# Aim of the exercise
For the data below, report the number of lines that contain the string "computer" and nothing else.

•••

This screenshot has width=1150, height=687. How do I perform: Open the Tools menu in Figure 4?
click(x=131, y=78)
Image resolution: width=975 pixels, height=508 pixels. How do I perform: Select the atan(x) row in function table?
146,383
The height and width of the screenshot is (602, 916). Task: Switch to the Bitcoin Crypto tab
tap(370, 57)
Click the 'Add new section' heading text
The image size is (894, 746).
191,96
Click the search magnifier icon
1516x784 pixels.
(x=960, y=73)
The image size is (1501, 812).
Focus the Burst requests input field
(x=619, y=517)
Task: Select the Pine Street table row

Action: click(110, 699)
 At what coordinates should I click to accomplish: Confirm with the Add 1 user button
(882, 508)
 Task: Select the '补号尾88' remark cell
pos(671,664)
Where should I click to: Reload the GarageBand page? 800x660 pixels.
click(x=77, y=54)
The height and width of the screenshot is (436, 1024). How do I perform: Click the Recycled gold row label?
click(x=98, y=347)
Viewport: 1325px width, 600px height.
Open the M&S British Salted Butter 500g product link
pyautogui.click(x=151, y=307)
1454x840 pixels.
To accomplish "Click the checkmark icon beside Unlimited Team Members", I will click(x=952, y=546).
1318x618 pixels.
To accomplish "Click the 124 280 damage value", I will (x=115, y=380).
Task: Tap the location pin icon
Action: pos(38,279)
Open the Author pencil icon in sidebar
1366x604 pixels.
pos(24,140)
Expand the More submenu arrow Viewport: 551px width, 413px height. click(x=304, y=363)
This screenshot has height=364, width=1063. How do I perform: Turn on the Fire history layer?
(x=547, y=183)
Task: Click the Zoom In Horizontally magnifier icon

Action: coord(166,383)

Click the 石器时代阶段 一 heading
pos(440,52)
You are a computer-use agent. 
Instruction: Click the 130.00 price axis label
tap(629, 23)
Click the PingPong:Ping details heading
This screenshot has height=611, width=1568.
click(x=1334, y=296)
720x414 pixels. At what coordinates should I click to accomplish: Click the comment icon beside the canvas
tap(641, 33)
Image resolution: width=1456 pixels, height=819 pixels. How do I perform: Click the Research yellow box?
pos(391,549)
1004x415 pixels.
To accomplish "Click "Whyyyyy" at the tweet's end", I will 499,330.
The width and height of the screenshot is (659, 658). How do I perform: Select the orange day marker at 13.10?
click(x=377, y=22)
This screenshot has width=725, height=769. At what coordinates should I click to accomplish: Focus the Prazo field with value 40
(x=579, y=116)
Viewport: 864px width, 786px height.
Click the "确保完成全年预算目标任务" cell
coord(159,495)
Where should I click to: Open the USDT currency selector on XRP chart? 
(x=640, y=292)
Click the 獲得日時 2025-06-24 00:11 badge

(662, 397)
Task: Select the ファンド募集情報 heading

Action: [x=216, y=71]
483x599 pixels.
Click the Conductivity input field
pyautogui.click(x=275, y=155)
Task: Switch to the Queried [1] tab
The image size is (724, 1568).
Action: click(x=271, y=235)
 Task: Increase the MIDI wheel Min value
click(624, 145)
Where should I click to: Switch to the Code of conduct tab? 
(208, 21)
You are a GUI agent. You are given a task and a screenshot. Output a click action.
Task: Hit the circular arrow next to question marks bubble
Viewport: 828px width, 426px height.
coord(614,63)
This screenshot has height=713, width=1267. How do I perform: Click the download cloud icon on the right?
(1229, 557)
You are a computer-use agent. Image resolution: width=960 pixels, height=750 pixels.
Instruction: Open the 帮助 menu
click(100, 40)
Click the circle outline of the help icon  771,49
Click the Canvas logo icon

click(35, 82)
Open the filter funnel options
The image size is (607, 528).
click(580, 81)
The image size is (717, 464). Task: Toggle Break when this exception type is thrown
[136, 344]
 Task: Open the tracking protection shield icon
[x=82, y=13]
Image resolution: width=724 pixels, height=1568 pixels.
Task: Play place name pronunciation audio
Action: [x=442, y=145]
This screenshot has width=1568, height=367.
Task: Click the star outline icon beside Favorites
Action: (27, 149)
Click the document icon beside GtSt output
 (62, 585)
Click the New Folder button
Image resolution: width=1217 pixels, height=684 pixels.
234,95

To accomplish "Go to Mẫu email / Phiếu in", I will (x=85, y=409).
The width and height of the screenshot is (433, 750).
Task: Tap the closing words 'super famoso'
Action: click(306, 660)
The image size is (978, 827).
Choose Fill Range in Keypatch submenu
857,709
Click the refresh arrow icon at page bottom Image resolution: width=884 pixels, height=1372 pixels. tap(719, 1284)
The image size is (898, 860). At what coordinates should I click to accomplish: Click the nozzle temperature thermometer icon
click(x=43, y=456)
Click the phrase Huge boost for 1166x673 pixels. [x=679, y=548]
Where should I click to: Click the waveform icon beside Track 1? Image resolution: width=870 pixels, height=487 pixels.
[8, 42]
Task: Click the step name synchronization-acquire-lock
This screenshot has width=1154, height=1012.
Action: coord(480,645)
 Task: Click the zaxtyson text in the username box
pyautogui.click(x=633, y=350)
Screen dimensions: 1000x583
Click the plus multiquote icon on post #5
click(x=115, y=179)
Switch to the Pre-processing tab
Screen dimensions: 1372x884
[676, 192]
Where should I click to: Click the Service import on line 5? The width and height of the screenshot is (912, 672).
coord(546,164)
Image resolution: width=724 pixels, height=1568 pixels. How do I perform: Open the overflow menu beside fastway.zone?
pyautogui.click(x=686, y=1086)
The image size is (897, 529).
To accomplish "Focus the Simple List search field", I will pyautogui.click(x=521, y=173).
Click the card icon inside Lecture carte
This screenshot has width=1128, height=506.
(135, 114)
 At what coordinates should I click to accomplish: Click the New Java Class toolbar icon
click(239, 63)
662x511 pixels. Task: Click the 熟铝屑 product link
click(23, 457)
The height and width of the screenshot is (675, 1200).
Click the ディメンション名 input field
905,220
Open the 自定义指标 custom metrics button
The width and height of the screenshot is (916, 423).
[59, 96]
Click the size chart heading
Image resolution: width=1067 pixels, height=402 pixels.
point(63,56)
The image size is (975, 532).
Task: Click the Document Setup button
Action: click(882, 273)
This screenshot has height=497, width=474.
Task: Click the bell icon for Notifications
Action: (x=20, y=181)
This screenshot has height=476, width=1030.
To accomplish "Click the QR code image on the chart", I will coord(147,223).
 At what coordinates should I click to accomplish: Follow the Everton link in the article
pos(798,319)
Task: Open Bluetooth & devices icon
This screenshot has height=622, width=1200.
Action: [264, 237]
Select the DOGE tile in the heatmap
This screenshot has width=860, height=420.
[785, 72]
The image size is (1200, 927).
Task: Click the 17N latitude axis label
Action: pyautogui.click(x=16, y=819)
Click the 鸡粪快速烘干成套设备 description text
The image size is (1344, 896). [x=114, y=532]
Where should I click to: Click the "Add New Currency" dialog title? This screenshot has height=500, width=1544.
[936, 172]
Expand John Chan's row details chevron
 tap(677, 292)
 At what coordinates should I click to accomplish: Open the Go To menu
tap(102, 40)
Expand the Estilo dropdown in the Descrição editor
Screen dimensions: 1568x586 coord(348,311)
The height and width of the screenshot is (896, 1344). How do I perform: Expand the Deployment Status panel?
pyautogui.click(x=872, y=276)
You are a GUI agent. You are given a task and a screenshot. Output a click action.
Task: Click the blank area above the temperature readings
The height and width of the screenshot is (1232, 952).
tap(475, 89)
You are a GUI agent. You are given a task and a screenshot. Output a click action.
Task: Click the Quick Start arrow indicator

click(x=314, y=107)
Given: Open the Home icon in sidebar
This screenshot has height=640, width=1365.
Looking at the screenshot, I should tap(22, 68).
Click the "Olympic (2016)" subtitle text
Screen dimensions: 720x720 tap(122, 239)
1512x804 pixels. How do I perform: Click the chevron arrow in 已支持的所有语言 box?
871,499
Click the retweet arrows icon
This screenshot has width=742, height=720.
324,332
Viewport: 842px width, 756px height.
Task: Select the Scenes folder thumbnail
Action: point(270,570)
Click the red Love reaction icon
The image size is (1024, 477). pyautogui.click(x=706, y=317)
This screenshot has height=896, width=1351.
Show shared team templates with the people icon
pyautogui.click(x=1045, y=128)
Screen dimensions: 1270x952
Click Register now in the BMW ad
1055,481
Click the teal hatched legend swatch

•••

# Solution to this problem
2